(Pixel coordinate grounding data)

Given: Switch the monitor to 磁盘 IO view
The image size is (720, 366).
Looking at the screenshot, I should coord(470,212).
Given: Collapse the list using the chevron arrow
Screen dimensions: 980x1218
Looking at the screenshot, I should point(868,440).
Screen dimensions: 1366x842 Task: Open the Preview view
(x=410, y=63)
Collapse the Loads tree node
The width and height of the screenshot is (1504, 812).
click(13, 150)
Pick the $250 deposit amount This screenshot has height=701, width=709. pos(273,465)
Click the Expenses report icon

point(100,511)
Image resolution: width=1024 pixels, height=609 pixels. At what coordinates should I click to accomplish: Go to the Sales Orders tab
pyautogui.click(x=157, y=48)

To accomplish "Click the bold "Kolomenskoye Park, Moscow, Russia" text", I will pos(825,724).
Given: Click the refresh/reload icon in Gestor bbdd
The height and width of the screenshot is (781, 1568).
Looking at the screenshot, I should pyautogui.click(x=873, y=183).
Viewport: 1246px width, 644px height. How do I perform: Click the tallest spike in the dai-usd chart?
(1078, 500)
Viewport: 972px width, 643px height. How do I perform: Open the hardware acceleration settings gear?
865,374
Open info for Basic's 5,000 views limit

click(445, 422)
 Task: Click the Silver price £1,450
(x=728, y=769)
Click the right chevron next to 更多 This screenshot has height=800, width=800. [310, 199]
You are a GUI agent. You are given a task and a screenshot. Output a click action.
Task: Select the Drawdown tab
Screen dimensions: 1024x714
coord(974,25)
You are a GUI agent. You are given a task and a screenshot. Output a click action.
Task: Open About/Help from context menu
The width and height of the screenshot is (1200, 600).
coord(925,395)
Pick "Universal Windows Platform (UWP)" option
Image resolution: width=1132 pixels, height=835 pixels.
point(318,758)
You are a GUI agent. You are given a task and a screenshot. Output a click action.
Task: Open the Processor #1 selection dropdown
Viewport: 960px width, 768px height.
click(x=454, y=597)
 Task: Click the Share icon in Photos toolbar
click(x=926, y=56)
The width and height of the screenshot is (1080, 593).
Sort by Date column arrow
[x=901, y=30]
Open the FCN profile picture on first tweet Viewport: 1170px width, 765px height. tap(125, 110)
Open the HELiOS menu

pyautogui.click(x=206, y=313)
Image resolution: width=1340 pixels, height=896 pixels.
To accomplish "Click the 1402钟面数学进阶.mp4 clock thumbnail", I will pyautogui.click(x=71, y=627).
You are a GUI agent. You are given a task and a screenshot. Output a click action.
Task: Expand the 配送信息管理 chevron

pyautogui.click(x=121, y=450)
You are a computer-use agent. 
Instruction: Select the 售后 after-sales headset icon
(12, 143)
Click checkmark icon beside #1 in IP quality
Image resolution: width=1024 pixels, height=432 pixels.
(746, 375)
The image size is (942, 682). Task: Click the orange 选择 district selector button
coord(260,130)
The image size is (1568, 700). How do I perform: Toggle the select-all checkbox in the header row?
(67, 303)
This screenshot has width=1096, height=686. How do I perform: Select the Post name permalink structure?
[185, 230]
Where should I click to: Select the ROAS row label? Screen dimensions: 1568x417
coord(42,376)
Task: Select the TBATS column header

→ **Work to complete**
A word-for-word restatement of the data above is required.

→ **Answer to the exercise**
Given: Switch the monitor to 磁盘 IO view
The image size is (720, 366).
Looking at the screenshot, I should coord(470,212).
Given: Collapse the list using the chevron arrow
Screen dimensions: 980x1218
Looking at the screenshot, I should point(868,440).
Screen dimensions: 1366x842 Task: Open the Preview view
(x=410, y=63)
Collapse the Loads tree node
The width and height of the screenshot is (1504, 812).
click(13, 150)
Pick the $250 deposit amount This screenshot has height=701, width=709. pos(273,465)
Click the Expenses report icon

point(100,511)
Image resolution: width=1024 pixels, height=609 pixels. At what coordinates should I click to accomplish: Go to the Sales Orders tab
pyautogui.click(x=157, y=48)

To accomplish "Click the bold "Kolomenskoye Park, Moscow, Russia" text", I will pos(825,724).
Given: Click the refresh/reload icon in Gestor bbdd
The height and width of the screenshot is (781, 1568).
Looking at the screenshot, I should pyautogui.click(x=873, y=183).
Viewport: 1246px width, 644px height. How do I perform: Click the tallest spike in the dai-usd chart?
(1078, 500)
Viewport: 972px width, 643px height. How do I perform: Open the hardware acceleration settings gear?
865,374
Open info for Basic's 5,000 views limit

click(445, 422)
 Task: Click the Silver price £1,450
(x=728, y=769)
Click the right chevron next to 更多 This screenshot has height=800, width=800. [310, 199]
You are a GUI agent. You are given a task and a screenshot. Output a click action.
Task: Select the Drawdown tab
Screen dimensions: 1024x714
coord(974,25)
You are a GUI agent. You are given a task and a screenshot. Output a click action.
Task: Open About/Help from context menu
The width and height of the screenshot is (1200, 600).
coord(925,395)
Pick "Universal Windows Platform (UWP)" option
Image resolution: width=1132 pixels, height=835 pixels.
point(318,758)
You are a GUI agent. You are given a task and a screenshot. Output a click action.
Task: Open the Processor #1 selection dropdown
Viewport: 960px width, 768px height.
click(x=454, y=597)
 Task: Click the Share icon in Photos toolbar
click(x=926, y=56)
The width and height of the screenshot is (1080, 593).
Sort by Date column arrow
[x=901, y=30]
Open the FCN profile picture on first tweet Viewport: 1170px width, 765px height. tap(125, 110)
Open the HELiOS menu

pyautogui.click(x=206, y=313)
Image resolution: width=1340 pixels, height=896 pixels.
To accomplish "Click the 1402钟面数学进阶.mp4 clock thumbnail", I will pyautogui.click(x=71, y=627).
You are a GUI agent. You are given a task and a screenshot. Output a click action.
Task: Expand the 配送信息管理 chevron

pyautogui.click(x=121, y=450)
You are a computer-use agent. 
Instruction: Select the 售后 after-sales headset icon
(12, 143)
Click checkmark icon beside #1 in IP quality
Image resolution: width=1024 pixels, height=432 pixels.
(746, 375)
The image size is (942, 682). Task: Click the orange 选择 district selector button
coord(260,130)
The image size is (1568, 700). How do I perform: Toggle the select-all checkbox in the header row?
(67, 303)
This screenshot has width=1096, height=686. How do I perform: Select the Post name permalink structure?
[185, 230]
Where should I click to: Select the ROAS row label? Screen dimensions: 1568x417
coord(42,376)
Task: Select the TBATS column header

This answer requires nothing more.